━━━ The input ━━━

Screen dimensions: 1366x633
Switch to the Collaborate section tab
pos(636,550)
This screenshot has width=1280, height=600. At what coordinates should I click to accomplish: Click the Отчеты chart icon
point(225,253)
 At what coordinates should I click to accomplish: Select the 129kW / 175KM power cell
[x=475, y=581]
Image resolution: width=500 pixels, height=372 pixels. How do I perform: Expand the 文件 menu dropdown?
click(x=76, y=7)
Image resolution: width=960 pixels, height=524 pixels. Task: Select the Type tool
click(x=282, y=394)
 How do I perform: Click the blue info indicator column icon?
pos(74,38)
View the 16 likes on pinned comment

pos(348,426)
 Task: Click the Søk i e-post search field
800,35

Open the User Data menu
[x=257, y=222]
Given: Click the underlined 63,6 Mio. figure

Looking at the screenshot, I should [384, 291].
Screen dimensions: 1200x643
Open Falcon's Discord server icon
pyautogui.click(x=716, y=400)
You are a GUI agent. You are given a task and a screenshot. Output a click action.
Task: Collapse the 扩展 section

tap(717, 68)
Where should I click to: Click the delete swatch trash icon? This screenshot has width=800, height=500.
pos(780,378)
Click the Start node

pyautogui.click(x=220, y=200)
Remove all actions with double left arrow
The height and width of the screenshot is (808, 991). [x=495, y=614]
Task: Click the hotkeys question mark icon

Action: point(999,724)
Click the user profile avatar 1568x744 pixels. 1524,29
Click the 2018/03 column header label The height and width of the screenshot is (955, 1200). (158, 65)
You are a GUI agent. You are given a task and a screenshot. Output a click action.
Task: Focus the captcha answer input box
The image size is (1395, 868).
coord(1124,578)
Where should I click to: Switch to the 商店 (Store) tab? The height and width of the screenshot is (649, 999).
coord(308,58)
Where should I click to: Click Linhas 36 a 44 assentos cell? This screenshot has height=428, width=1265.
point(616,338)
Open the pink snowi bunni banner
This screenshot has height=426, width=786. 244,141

━━━

> _Problem description_
Nothing in the entries should be left out; please reproduce them all exactly.

> _Result_
Screen dimensions: 1366x633
Switch to the Collaborate section tab
pos(636,550)
This screenshot has width=1280, height=600. At what coordinates should I click to accomplish: Click the Отчеты chart icon
point(225,253)
 At what coordinates should I click to accomplish: Select the 129kW / 175KM power cell
[x=475, y=581]
Image resolution: width=500 pixels, height=372 pixels. How do I perform: Expand the 文件 menu dropdown?
click(x=76, y=7)
Image resolution: width=960 pixels, height=524 pixels. Task: Select the Type tool
click(x=282, y=394)
 How do I perform: Click the blue info indicator column icon?
pos(74,38)
View the 16 likes on pinned comment

pos(348,426)
 Task: Click the Søk i e-post search field
800,35

Open the User Data menu
[x=257, y=222]
Given: Click the underlined 63,6 Mio. figure

Looking at the screenshot, I should [384, 291].
Screen dimensions: 1200x643
Open Falcon's Discord server icon
pyautogui.click(x=716, y=400)
You are a GUI agent. You are given a task and a screenshot. Output a click action.
Task: Collapse the 扩展 section

tap(717, 68)
Where should I click to: Click the delete swatch trash icon? This screenshot has width=800, height=500.
pos(780,378)
Click the Start node

pyautogui.click(x=220, y=200)
Remove all actions with double left arrow
The height and width of the screenshot is (808, 991). [x=495, y=614]
Task: Click the hotkeys question mark icon

Action: point(999,724)
Click the user profile avatar 1568x744 pixels. 1524,29
Click the 2018/03 column header label The height and width of the screenshot is (955, 1200). (158, 65)
You are a GUI agent. You are given a task and a screenshot. Output a click action.
Task: Focus the captcha answer input box
The image size is (1395, 868).
coord(1124,578)
Where should I click to: Switch to the 商店 (Store) tab? The height and width of the screenshot is (649, 999).
coord(308,58)
Where should I click to: Click Linhas 36 a 44 assentos cell? This screenshot has height=428, width=1265.
point(616,338)
Open the pink snowi bunni banner
This screenshot has height=426, width=786. 244,141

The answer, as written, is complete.